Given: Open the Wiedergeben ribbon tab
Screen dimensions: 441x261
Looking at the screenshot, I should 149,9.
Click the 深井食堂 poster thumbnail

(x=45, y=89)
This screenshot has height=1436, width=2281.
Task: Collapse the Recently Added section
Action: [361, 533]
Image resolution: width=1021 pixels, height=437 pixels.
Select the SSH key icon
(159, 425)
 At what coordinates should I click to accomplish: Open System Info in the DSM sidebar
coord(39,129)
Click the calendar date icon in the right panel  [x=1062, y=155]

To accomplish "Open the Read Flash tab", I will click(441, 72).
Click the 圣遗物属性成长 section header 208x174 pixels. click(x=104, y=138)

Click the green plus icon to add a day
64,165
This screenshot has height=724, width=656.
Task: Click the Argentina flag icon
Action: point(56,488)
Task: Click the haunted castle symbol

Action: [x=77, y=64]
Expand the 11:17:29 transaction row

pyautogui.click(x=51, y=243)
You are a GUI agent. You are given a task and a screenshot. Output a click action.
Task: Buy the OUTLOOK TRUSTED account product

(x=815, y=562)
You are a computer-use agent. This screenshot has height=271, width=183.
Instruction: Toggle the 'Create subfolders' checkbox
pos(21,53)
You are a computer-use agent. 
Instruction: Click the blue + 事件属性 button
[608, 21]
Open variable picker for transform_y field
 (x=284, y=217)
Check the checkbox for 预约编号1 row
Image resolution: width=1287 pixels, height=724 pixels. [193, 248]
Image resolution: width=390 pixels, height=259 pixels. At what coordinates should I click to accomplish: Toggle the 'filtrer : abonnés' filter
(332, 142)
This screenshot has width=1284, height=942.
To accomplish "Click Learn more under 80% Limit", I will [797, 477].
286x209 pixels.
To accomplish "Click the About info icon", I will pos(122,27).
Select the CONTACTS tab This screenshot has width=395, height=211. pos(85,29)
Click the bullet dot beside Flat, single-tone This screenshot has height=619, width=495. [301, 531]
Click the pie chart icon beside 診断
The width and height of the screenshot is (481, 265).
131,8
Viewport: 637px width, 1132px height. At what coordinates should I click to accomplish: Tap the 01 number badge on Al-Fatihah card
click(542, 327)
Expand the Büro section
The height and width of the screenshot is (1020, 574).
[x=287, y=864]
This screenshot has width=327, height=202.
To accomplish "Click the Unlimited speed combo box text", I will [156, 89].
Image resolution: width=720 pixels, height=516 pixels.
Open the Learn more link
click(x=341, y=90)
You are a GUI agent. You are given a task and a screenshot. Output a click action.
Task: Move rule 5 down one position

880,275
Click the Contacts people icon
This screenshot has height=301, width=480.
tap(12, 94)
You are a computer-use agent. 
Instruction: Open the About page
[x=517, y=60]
******************************
▶ [What to produce]: Please pick out every row above that contains the word "Image", and copy each of those rows in full.

▶ [Answer to the exercise]:
Image resolution: width=1021 pixels, height=437 pixels.
Image resolution: width=1287 pixels, height=724 pixels. [193, 248]
Image resolution: width=390 pixels, height=259 pixels. At what coordinates should I click to accomplish: Toggle the 'filtrer : abonnés' filter
Image resolution: width=720 pixels, height=516 pixels.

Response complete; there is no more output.